(Task statement) Filter the data for lines with the word "Toggle", then copy every line so identified.

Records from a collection
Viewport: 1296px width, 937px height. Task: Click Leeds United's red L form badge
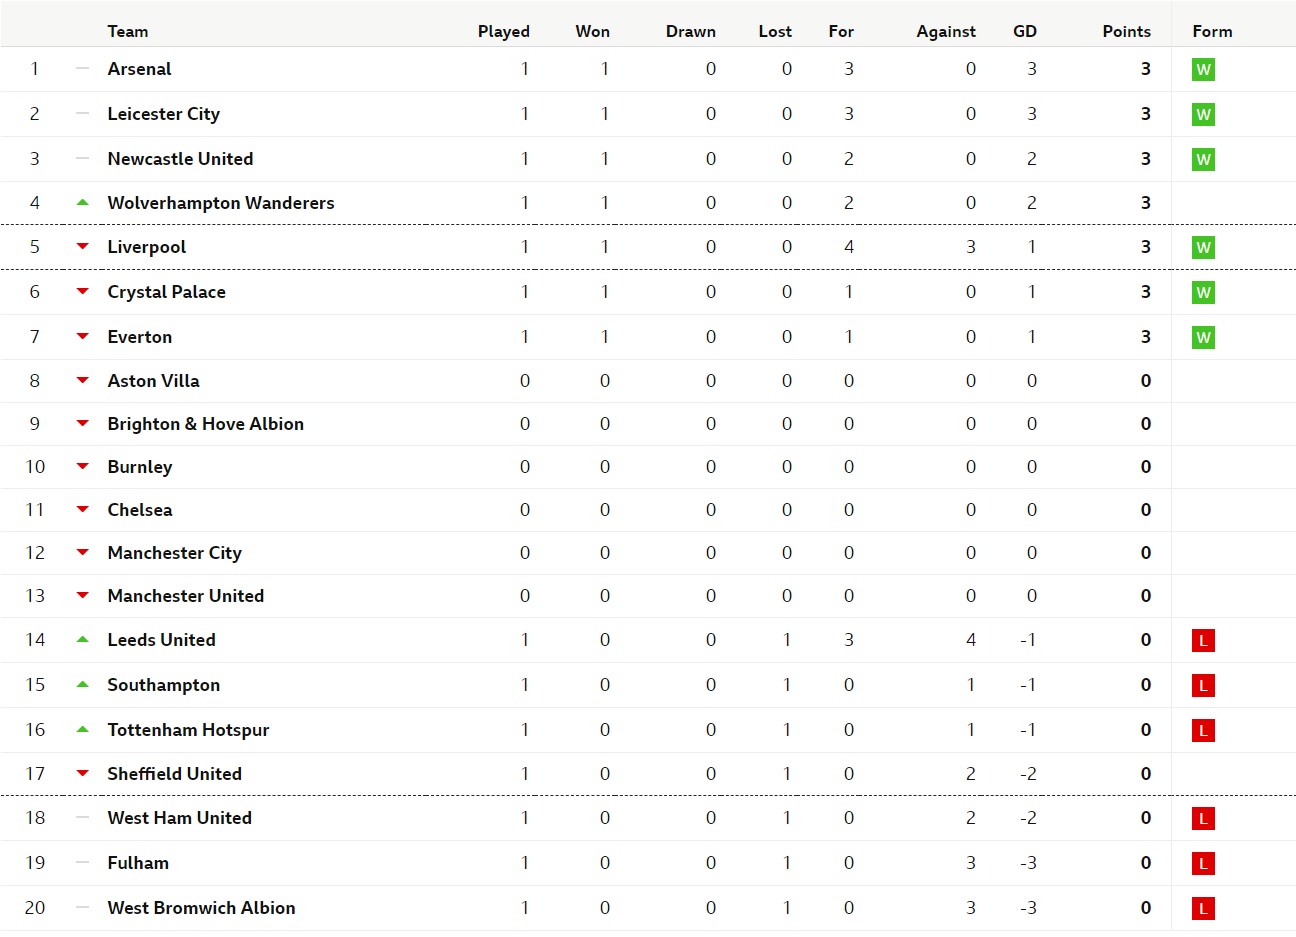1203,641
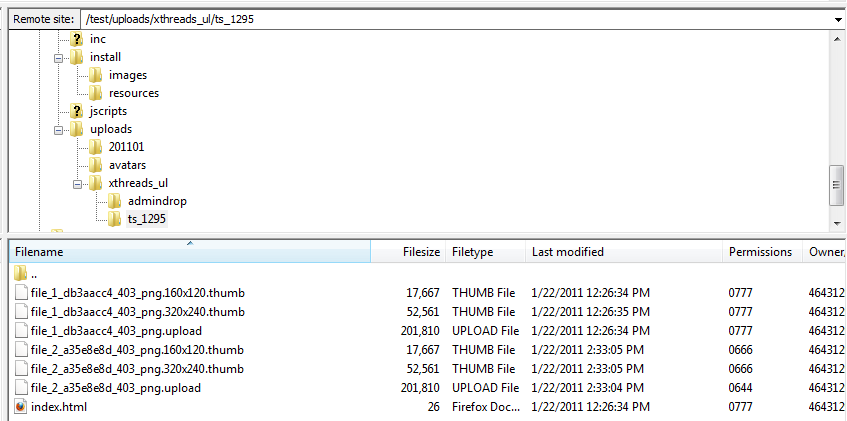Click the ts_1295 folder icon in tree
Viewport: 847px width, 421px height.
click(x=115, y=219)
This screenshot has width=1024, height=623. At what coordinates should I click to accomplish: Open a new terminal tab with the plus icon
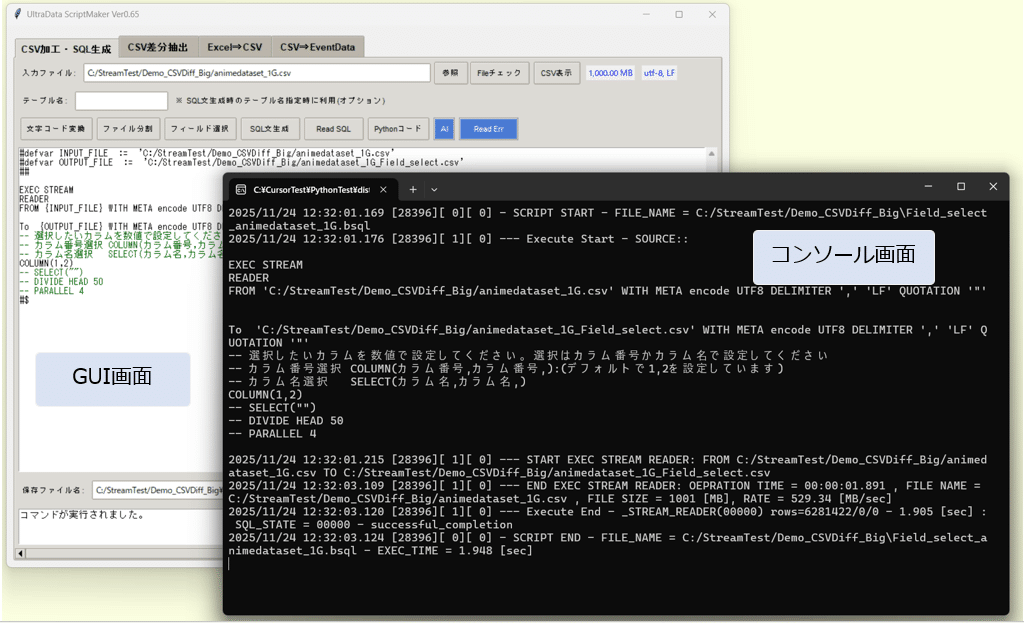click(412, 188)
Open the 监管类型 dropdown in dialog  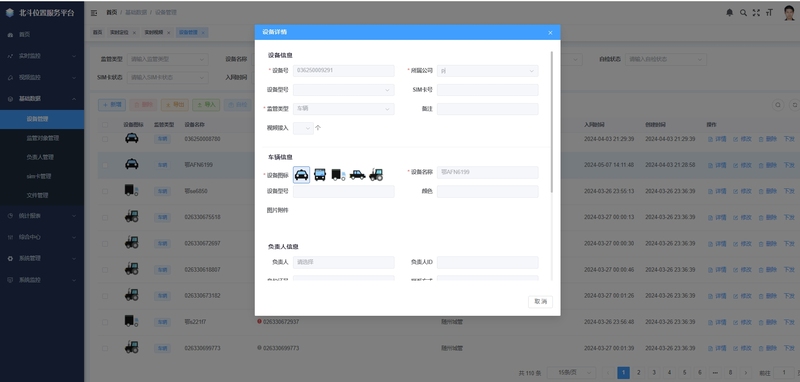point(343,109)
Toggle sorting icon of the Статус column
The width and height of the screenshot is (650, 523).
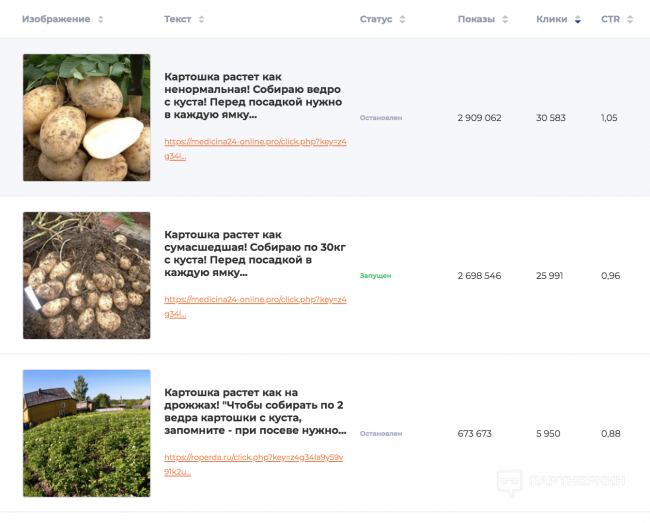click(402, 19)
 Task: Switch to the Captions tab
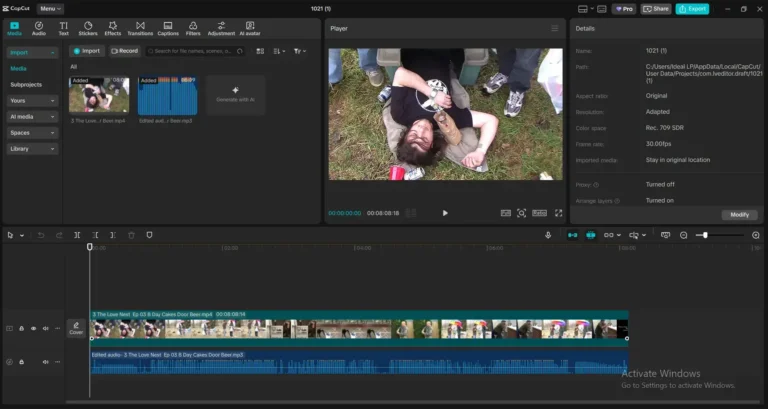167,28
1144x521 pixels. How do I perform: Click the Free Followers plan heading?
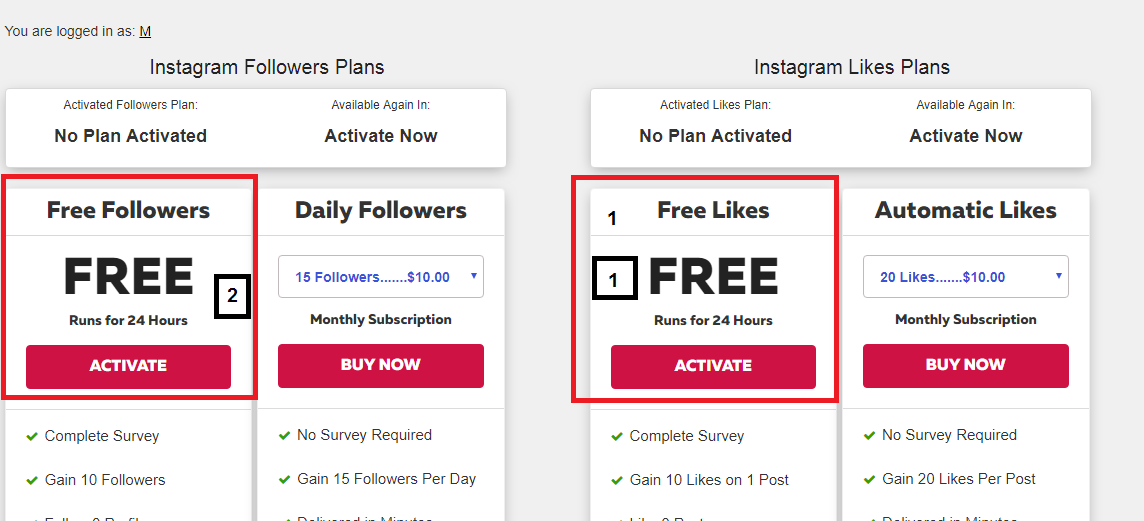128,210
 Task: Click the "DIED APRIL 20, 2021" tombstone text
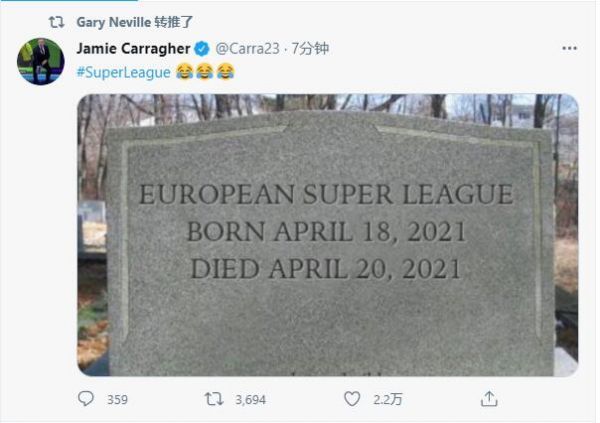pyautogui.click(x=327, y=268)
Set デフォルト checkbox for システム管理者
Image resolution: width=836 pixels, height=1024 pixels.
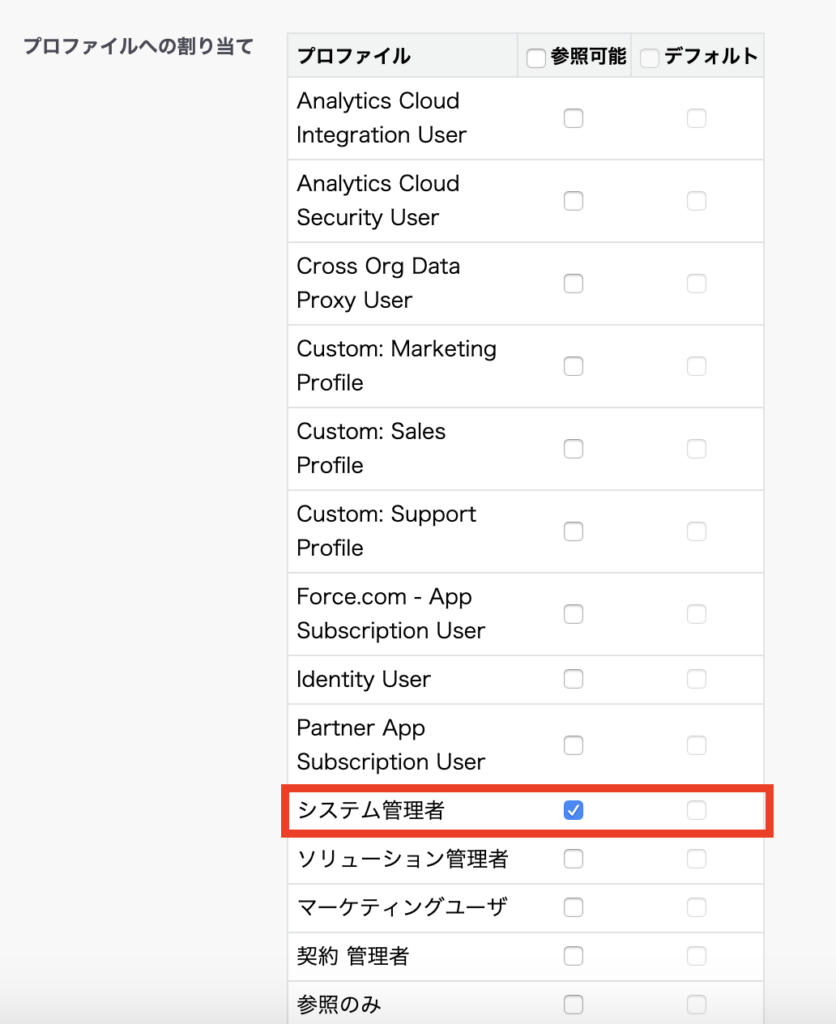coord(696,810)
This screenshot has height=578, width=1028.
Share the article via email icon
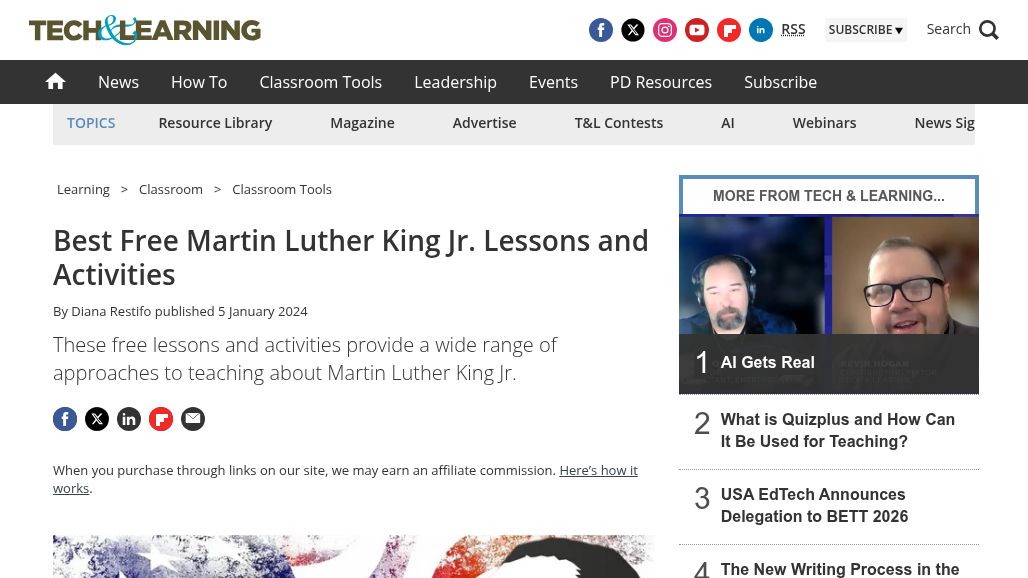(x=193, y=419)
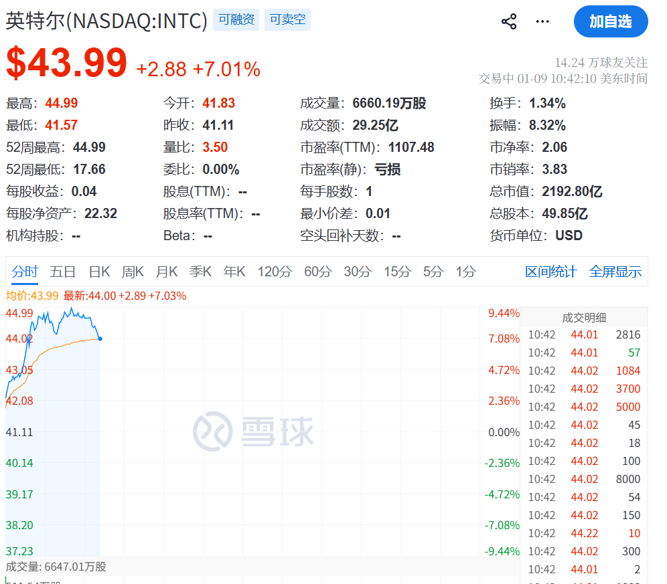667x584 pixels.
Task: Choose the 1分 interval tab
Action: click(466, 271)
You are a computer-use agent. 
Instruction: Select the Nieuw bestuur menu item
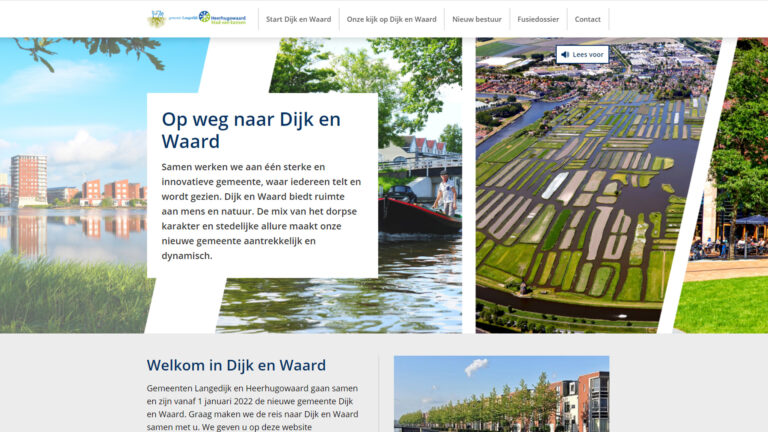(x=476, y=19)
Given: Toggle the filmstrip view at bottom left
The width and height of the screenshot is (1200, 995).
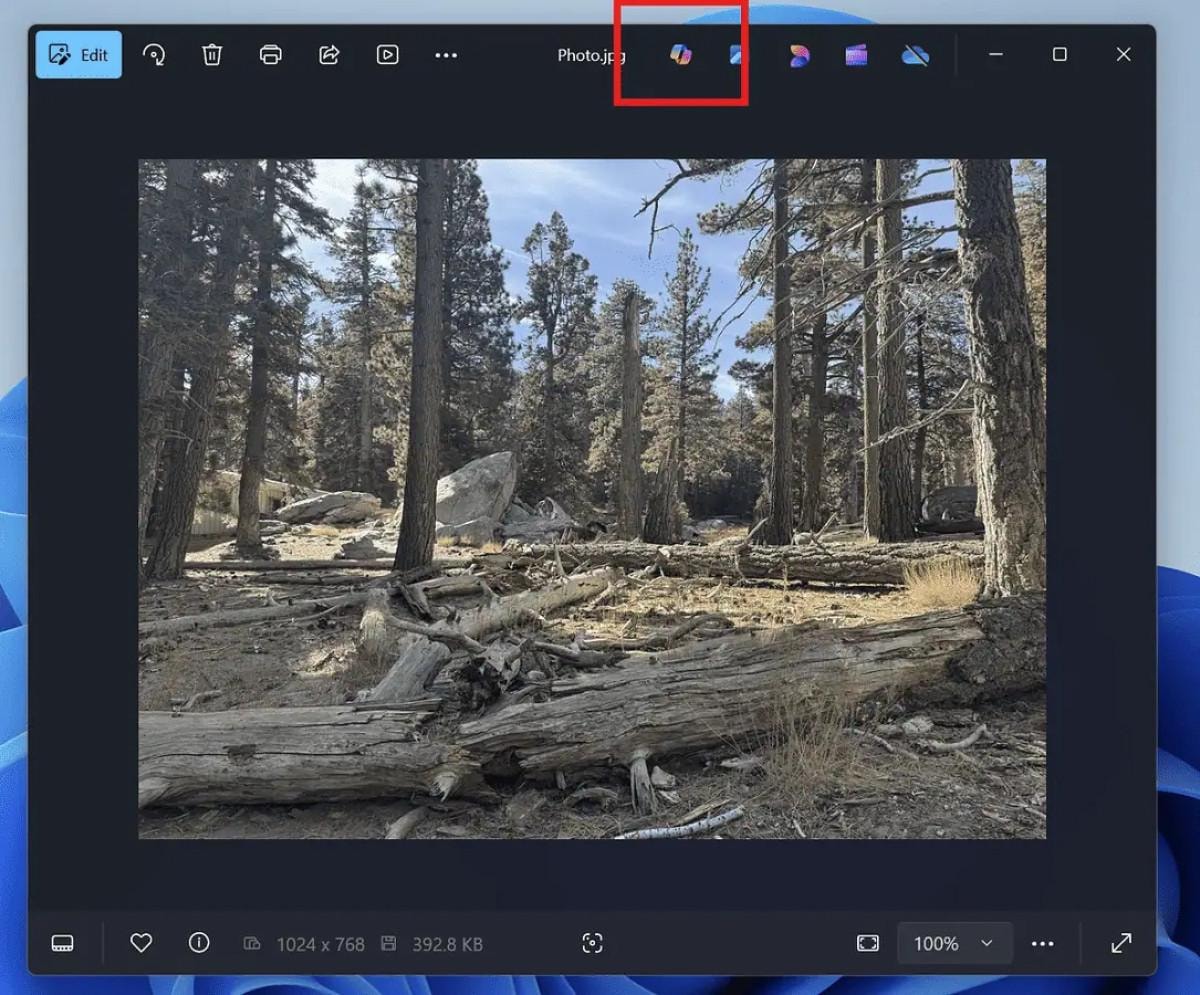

(Exercise output)
Toggle sorting icon of the Статус column
Given: Toggle the filmstrip view at bottom left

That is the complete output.